Fair enough. Would the problem be fixed if the C standard said that x (without spaces) had to be dereferencing and that x y (with spaces) had to be multiplication?
Yeah, if you could purely lexically distinguish dereferencing from multiplication, either because they used a different symbol, or had different mandatory whitespace rules, then there'd be no ambiguity, at least in this example.
That's basically what C++ did by requiring the space in:
Foo<Bar<Baz> > var;
to make it easy to lexically distinguish the '>>' right-shift operator from the '> >' sequence of two successive template-parameter closing symbols.
C++0x is changing that though, due to the unpopularity of making programmers accomodate what looks like a parser-implementation hack.
That's not a syntactic ambiguity.

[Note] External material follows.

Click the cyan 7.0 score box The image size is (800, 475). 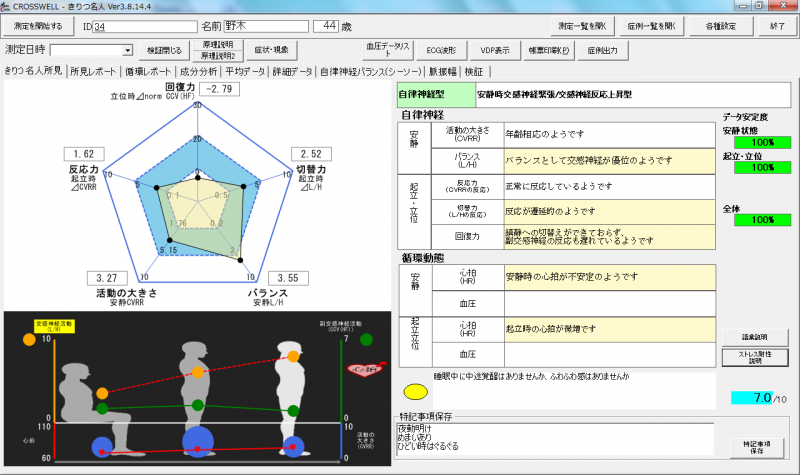[751, 397]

Typically (when you're not trying to compress multiple passes, be clever and fast etc.), identifiers are not resolved during parsing, so it doesn't matter whether x denotes a type or a variable when the sizeof operator is applied.

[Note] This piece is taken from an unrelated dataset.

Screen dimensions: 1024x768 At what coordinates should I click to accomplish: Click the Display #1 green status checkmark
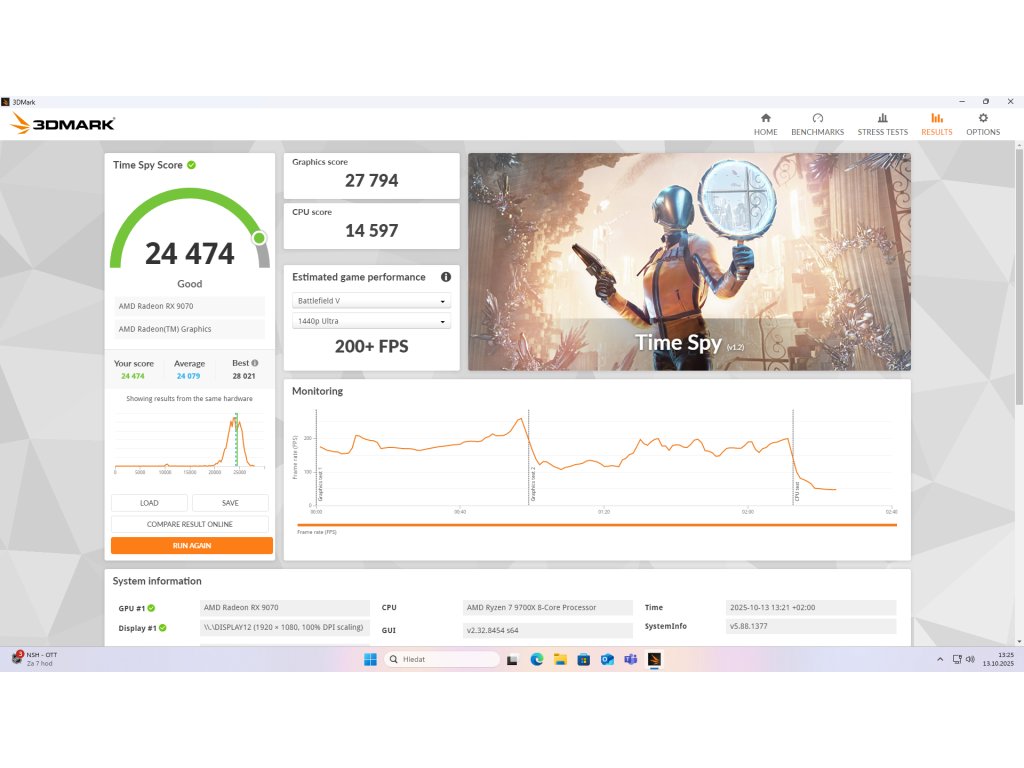pos(163,628)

You can write "A * B" and depending on nature of A, that would be a declaration of B as pointer to type B, or multiplication of A and B. You could say that this multiplication would be 'void' (as in 'not assigned to anything') and I could come up with even more complicated example, like "A * B();" where this is either function declaration or multiplication of A and function named B() with side-effect let's say. But that's not the point: if parser has to do heuristics like that to parse language properly, it is already context-dependent or at least not LALR(0) or LALR(1).
I think it does matter, although my example fails to make clear why. Type identifiers have different syntactic requirements to regular identifiers (the parens in sizeof(typename) are required, but the parens in sizeof(varname) are optional).
Yes, but now you're getting deeper into requirements for context-sensitive grammar; go far enough, and you might as well go all Van Wijngaarden. A context-free parse is free to create an AST like (sizeof (parens (ident "x"))) for one, and (sizeof (ident "x")) for the other, and disambiguate based on the symbol table lookup of "x" later.